» TASK:
Begin with the first line of the listing and quote every line through the one containing "Enable the Fill checkbox"; give only those lines.

» GIVEN DATA:

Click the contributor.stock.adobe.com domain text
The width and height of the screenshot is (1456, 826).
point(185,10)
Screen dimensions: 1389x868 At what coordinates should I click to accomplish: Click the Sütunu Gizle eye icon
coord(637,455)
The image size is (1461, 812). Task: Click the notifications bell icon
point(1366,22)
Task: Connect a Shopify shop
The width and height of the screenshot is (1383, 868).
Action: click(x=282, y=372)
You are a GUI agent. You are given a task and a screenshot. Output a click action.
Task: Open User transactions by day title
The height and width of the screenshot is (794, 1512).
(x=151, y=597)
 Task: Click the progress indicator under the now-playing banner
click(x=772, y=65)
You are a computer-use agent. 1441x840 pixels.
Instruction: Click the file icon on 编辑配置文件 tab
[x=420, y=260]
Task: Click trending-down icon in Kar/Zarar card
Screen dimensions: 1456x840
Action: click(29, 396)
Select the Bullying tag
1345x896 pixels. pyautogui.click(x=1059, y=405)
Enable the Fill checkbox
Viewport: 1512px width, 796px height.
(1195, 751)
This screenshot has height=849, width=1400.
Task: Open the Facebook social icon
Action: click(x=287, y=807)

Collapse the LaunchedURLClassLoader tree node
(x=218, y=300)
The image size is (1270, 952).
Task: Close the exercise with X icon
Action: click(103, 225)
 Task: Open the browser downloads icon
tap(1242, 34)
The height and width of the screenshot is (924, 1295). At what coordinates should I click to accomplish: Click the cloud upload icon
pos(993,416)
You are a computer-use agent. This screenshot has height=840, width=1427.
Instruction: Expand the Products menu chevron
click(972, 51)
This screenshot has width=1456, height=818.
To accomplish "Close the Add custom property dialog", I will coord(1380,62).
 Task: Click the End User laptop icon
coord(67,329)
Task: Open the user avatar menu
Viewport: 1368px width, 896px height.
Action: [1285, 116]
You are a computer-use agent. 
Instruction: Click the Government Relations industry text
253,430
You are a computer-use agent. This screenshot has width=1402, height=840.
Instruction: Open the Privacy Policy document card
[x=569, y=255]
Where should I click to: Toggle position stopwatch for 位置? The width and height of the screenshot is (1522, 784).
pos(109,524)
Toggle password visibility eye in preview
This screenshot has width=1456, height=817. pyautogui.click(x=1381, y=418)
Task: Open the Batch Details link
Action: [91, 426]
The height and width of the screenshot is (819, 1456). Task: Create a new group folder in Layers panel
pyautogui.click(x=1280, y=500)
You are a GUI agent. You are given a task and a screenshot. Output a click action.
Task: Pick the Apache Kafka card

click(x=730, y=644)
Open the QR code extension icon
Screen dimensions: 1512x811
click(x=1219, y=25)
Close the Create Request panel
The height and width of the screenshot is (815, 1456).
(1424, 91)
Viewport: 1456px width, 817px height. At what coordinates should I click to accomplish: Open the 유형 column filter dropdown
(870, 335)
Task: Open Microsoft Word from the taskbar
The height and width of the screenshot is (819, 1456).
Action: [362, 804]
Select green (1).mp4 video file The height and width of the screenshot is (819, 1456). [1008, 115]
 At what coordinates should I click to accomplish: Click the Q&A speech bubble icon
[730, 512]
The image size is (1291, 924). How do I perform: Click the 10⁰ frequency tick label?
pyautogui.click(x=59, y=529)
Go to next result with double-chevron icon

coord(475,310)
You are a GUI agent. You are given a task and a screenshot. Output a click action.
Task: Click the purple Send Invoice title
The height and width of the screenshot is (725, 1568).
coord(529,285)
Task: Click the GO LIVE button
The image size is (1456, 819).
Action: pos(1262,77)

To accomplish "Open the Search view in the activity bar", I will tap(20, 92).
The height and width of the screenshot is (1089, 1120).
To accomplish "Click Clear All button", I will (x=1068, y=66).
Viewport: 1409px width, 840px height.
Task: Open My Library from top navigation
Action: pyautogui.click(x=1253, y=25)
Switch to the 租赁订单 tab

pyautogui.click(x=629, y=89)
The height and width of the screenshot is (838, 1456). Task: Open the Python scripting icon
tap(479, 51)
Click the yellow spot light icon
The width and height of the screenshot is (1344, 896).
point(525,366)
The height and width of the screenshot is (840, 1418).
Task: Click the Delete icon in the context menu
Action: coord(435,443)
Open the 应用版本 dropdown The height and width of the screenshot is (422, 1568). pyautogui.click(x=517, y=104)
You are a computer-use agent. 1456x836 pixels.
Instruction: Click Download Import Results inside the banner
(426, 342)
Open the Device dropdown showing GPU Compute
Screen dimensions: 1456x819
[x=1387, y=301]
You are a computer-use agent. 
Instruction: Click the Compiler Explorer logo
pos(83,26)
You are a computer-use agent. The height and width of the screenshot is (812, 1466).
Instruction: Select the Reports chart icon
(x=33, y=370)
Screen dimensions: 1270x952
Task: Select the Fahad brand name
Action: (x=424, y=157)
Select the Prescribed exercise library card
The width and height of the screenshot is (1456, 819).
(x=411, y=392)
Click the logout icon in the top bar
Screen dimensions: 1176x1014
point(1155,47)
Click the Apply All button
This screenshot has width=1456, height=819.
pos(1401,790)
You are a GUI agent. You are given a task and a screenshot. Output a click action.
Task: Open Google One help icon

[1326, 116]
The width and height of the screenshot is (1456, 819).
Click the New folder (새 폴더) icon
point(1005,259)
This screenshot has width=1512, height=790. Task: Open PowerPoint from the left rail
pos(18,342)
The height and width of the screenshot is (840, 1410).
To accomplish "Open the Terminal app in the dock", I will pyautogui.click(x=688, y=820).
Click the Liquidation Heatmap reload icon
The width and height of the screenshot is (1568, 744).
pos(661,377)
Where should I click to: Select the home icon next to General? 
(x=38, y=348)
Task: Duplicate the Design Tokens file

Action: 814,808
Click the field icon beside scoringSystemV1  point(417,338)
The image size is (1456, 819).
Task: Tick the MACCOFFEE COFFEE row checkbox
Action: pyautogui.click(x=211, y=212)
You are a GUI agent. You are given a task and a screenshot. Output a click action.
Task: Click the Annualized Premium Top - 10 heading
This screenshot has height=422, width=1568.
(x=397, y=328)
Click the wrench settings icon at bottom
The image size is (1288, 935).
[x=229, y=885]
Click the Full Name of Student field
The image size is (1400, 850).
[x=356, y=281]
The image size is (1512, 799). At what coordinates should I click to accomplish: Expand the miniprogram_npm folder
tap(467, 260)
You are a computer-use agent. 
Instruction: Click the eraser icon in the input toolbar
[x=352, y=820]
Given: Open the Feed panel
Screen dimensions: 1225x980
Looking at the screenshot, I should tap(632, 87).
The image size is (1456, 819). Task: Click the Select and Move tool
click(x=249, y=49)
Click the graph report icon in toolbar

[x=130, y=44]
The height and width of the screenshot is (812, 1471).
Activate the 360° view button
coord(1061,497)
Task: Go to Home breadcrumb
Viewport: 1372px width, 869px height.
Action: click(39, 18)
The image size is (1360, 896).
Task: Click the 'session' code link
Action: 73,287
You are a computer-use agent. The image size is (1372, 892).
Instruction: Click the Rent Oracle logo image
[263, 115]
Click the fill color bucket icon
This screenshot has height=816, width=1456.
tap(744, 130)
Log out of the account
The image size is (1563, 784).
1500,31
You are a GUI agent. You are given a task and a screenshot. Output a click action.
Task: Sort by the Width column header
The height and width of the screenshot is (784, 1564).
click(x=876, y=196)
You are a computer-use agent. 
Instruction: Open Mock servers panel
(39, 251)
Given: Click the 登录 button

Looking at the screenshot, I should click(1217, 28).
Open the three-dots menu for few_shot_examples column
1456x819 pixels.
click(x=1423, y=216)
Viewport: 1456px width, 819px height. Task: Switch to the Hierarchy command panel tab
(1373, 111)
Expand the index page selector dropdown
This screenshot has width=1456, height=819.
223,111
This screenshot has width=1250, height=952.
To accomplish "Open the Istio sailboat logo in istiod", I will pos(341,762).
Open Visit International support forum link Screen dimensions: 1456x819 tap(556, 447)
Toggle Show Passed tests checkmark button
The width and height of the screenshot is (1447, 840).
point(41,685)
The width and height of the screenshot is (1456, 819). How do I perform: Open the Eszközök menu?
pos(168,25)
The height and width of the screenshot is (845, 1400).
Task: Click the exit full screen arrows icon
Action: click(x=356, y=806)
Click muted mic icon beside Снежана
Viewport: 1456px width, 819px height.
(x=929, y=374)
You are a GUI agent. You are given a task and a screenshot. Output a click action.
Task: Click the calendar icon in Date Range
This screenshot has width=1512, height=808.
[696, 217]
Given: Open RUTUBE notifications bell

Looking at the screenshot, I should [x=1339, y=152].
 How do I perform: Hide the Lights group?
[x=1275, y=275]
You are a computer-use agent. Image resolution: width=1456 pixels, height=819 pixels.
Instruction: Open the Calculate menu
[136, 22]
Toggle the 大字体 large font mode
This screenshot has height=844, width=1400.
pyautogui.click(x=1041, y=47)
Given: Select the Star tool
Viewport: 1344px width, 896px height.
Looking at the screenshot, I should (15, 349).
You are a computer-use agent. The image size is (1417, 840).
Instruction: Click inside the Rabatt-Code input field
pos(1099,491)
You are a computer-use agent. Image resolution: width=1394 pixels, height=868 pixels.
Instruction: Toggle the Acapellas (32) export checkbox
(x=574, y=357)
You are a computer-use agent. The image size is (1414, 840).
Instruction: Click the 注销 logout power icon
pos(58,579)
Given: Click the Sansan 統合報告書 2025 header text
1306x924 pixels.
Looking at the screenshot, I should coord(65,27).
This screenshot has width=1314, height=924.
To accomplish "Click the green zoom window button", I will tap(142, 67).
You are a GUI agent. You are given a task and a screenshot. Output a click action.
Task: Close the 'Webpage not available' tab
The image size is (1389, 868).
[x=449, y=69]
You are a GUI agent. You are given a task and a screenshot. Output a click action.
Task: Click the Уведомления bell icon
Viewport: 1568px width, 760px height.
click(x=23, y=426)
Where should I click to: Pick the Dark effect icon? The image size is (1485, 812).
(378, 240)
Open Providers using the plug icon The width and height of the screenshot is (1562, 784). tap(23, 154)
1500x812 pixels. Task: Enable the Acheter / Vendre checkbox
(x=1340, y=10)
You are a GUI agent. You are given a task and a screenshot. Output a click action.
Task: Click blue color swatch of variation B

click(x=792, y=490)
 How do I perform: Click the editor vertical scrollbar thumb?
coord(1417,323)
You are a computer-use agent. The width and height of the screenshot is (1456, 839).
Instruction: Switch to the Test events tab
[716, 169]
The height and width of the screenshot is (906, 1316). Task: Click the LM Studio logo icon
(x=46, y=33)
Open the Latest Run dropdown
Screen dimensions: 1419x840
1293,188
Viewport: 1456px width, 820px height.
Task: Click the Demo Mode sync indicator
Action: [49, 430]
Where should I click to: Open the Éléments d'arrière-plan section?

» FINISHED TASK:
Click the contributor.stock.adobe.com domain text
The width and height of the screenshot is (1456, 826).
point(185,10)
Screen dimensions: 1389x868 At what coordinates should I click to accomplish: Click the Sütunu Gizle eye icon
coord(637,455)
The image size is (1461, 812). Task: Click the notifications bell icon
point(1366,22)
Task: Connect a Shopify shop
The width and height of the screenshot is (1383, 868).
Action: click(x=282, y=372)
You are a GUI agent. You are given a task and a screenshot. Output a click action.
Task: Open User transactions by day title
The height and width of the screenshot is (794, 1512).
(x=151, y=597)
 Task: Click the progress indicator under the now-playing banner
click(x=772, y=65)
You are a computer-use agent. 1441x840 pixels.
Instruction: Click the file icon on 编辑配置文件 tab
[x=420, y=260]
Task: Click trending-down icon in Kar/Zarar card
Screen dimensions: 1456x840
Action: click(29, 396)
Select the Bullying tag
1345x896 pixels. pyautogui.click(x=1059, y=405)
Enable the Fill checkbox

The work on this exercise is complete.